━━━━━ Data supplied ━━━━━
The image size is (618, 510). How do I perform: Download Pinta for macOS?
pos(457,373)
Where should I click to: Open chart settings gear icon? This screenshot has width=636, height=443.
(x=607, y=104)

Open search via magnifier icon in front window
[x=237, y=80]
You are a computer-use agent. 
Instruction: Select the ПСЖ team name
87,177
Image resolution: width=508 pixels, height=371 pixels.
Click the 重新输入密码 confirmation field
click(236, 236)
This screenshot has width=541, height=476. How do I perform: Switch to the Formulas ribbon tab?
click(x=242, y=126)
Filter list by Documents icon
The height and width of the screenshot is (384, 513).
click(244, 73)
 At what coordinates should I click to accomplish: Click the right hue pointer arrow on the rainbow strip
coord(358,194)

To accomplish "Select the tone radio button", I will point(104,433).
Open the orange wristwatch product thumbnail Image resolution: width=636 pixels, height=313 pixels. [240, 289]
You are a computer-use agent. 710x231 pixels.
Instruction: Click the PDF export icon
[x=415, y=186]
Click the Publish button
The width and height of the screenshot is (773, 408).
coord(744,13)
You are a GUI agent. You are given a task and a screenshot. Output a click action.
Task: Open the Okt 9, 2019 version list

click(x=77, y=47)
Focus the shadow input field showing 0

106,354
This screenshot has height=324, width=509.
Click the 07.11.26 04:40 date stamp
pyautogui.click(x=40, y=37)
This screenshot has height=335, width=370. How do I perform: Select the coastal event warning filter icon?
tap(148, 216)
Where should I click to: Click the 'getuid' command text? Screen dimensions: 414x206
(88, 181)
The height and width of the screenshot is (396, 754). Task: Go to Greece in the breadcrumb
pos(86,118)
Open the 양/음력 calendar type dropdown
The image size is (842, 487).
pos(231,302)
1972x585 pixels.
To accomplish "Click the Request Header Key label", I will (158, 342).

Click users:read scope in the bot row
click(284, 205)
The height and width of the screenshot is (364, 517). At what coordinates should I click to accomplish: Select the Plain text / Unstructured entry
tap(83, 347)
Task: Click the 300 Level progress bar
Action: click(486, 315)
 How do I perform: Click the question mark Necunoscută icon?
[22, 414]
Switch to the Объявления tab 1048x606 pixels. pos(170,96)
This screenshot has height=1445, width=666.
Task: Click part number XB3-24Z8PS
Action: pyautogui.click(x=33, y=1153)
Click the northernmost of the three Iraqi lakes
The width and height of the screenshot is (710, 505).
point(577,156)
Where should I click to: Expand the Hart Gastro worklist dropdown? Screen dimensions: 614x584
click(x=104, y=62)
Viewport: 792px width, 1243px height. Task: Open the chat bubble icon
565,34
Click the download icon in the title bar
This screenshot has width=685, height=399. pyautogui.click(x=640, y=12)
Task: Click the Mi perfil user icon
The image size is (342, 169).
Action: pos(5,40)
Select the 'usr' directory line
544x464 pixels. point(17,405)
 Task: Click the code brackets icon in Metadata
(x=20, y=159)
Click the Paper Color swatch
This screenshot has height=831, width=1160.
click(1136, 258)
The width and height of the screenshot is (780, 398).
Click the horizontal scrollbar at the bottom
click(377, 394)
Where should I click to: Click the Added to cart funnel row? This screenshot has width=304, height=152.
━━━━━
**What you need to do:** Transcribe each record shown above, exactly.

**Response:**
The image size is (618, 510). How do I perform: Download Pinta for macOS?
pos(457,373)
Where should I click to: Open chart settings gear icon? This screenshot has width=636, height=443.
(x=607, y=104)

Open search via magnifier icon in front window
[x=237, y=80]
You are a computer-use agent. 
Instruction: Select the ПСЖ team name
87,177
Image resolution: width=508 pixels, height=371 pixels.
Click the 重新输入密码 confirmation field
click(236, 236)
This screenshot has width=541, height=476. How do I perform: Switch to the Formulas ribbon tab?
click(x=242, y=126)
Filter list by Documents icon
The height and width of the screenshot is (384, 513).
click(244, 73)
 At what coordinates should I click to accomplish: Click the right hue pointer arrow on the rainbow strip
coord(358,194)

To accomplish "Select the tone radio button", I will point(104,433).
Open the orange wristwatch product thumbnail Image resolution: width=636 pixels, height=313 pixels. [240, 289]
You are a computer-use agent. 710x231 pixels.
Instruction: Click the PDF export icon
[x=415, y=186]
Click the Publish button
The width and height of the screenshot is (773, 408).
coord(744,13)
You are a GUI agent. You are given a task and a screenshot. Output a click action.
Task: Open the Okt 9, 2019 version list

click(x=77, y=47)
Focus the shadow input field showing 0

106,354
This screenshot has height=324, width=509.
Click the 07.11.26 04:40 date stamp
pyautogui.click(x=40, y=37)
This screenshot has height=335, width=370. How do I perform: Select the coastal event warning filter icon?
tap(148, 216)
Where should I click to: Click the 'getuid' command text? Screen dimensions: 414x206
(88, 181)
The height and width of the screenshot is (396, 754). Task: Go to Greece in the breadcrumb
pos(86,118)
Open the 양/음력 calendar type dropdown
The image size is (842, 487).
pos(231,302)
1972x585 pixels.
To accomplish "Click the Request Header Key label", I will (158, 342).

Click users:read scope in the bot row
click(284, 205)
The height and width of the screenshot is (364, 517). At what coordinates should I click to accomplish: Select the Plain text / Unstructured entry
tap(83, 347)
Task: Click the 300 Level progress bar
Action: click(486, 315)
 How do I perform: Click the question mark Necunoscută icon?
[22, 414]
Switch to the Объявления tab 1048x606 pixels. pos(170,96)
This screenshot has height=1445, width=666.
Task: Click part number XB3-24Z8PS
Action: pyautogui.click(x=33, y=1153)
Click the northernmost of the three Iraqi lakes
The width and height of the screenshot is (710, 505).
point(577,156)
Where should I click to: Expand the Hart Gastro worklist dropdown? Screen dimensions: 614x584
click(x=104, y=62)
Viewport: 792px width, 1243px height. Task: Open the chat bubble icon
565,34
Click the download icon in the title bar
This screenshot has width=685, height=399. pyautogui.click(x=640, y=12)
Task: Click the Mi perfil user icon
The image size is (342, 169).
Action: pos(5,40)
Select the 'usr' directory line
544x464 pixels. point(17,405)
 Task: Click the code brackets icon in Metadata
(x=20, y=159)
Click the Paper Color swatch
This screenshot has height=831, width=1160.
click(1136, 258)
The width and height of the screenshot is (780, 398).
Click the horizontal scrollbar at the bottom
click(377, 394)
Where should I click to: Click the Added to cart funnel row? This screenshot has width=304, height=152.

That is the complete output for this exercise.